Di tengah tangis dan puing, legislatif, DPR RI menegaskan bahwa “negara harus hadir.” Tidak cukup hanya sekadar belasungkawa, anggota DPR menuntut respons cepat, evakuasi tuntas, serta penyaluran bantuan untuk korban di wilayah yang terisolasi.
Kata salah satu anggota DPR: “Banyak wilayah belum bisa diakses — masyarakat kesulitan berkomunikasi dengan keluarga karena listrik dan jaringan seluler terputus. Negara harus hadir melakukan penanganan cepat.”
Tekanan ke Pemerintah: Naikkan Status Jadi Bencana Nasional
Komisi V DPR RI mendesak agar bencana ini tak lagi dipandang sebagai musibah lokal — melainkan sebagai krisis nasional.
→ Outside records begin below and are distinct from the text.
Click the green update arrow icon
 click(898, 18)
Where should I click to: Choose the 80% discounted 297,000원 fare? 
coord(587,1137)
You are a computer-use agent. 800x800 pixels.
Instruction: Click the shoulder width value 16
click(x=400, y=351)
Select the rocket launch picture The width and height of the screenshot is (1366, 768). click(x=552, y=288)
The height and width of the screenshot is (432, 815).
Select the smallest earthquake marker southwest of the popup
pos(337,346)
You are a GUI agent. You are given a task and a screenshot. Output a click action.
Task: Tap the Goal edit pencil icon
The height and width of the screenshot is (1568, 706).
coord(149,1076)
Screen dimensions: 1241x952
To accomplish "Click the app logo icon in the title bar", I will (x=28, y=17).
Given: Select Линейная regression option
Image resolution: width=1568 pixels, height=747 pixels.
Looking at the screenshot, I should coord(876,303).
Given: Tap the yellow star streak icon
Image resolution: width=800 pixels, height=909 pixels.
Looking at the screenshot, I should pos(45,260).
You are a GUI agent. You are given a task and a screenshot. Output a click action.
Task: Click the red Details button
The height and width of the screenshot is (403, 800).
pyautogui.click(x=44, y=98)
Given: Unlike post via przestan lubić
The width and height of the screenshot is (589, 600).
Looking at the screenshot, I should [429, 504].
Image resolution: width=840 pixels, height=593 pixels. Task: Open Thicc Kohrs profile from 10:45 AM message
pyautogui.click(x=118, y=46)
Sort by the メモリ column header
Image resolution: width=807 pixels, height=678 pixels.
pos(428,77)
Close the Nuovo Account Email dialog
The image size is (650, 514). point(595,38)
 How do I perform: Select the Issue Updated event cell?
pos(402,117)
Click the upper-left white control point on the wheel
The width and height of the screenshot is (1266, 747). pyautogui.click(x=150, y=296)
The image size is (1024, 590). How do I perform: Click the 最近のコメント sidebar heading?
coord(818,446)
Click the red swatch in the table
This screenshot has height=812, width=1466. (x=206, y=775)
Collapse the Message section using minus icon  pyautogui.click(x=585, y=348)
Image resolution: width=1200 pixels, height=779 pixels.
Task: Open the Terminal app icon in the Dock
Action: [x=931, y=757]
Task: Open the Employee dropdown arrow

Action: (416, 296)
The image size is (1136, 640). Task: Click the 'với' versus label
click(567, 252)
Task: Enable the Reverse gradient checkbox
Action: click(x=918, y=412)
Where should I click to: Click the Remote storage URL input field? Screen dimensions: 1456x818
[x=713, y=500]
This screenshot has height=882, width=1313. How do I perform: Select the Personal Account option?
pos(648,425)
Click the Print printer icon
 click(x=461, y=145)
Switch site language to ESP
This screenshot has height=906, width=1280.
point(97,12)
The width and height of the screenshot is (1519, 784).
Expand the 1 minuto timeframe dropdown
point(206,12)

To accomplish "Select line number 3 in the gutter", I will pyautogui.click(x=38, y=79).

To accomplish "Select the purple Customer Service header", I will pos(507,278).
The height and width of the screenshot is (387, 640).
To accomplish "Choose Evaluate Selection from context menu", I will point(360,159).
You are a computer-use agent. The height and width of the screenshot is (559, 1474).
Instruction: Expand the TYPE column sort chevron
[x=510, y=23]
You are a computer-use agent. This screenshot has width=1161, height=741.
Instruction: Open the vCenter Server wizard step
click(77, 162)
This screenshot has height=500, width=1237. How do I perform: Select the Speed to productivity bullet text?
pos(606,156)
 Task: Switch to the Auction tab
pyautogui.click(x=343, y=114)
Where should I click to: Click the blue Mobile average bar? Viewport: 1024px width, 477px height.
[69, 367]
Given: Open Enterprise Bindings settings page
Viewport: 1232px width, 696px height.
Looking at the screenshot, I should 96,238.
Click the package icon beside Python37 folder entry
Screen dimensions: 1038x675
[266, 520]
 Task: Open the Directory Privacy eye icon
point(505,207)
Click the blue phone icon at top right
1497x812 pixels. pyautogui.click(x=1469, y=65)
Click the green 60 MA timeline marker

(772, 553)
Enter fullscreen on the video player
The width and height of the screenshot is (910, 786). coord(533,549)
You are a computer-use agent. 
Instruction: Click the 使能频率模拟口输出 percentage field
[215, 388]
Menurut Wakil Ketua Komisi tersebut, skala korban, kerusakan infrastruktur, dan dampak ekonomi sudah memenuhi kriteria bencana nasional.
Sementara Komisi VIII DPR RI ikut mendukung upaya pengusulan status nasional, mengingat dampak bencana melampaui kemampuan penanganan daerah.
Desakan Spesifik: Dari Evakuasi Hingga Mitigasi Lingkungan
DPR tidak hanya meminta evakuasi cepat dan penyaluran logistik, tetapi juga menuntut:
1. Pendataan kerusakan menyeluruh agar skema pemulihan (recovery) bisa dilakukan dengan tepat.
2. Penambahan armada dan personel SAR, sebab banyak korban terjebak di lokasi terpencil dan akses utama lumpuh.
3. Penyelidikan penyebab bencana: menurut Marwan Dasopang (Komisi VIII), perambahan hutan di hulu sungai kemungkinan memperparah banjir bandang — sebuah isu lingkungan yang harus diusut sampai tuntas.
4. Sosialisasi dan mitigasi jangka panjang, agar warga di daerah rawan bisa bersiap menghadapi bencana — bukan hanya bereaksi saat musibah datang.
Kritik yang Menggigit: Bencana, Tapi Tata Kelola Sudah Rusak
Dengan tegas, DPR menyindir bahwa tragedi kali ini bukan semata karena alam semata — melainkan juga karena lemahnya tata kelola lingkungan dan kesiapsiagaan bencana. Banjir bandang disinyalir diperparah oleh aktivitas perambahan hutan, yang membuat aliran sungai rentan meluap saat hujan ekstrem.
Artinya: korban yang jatuh hari ini adalah buah dari kelalaian kolektif — dan negara punya utang moral untuk memperbaikinya sekarang juga.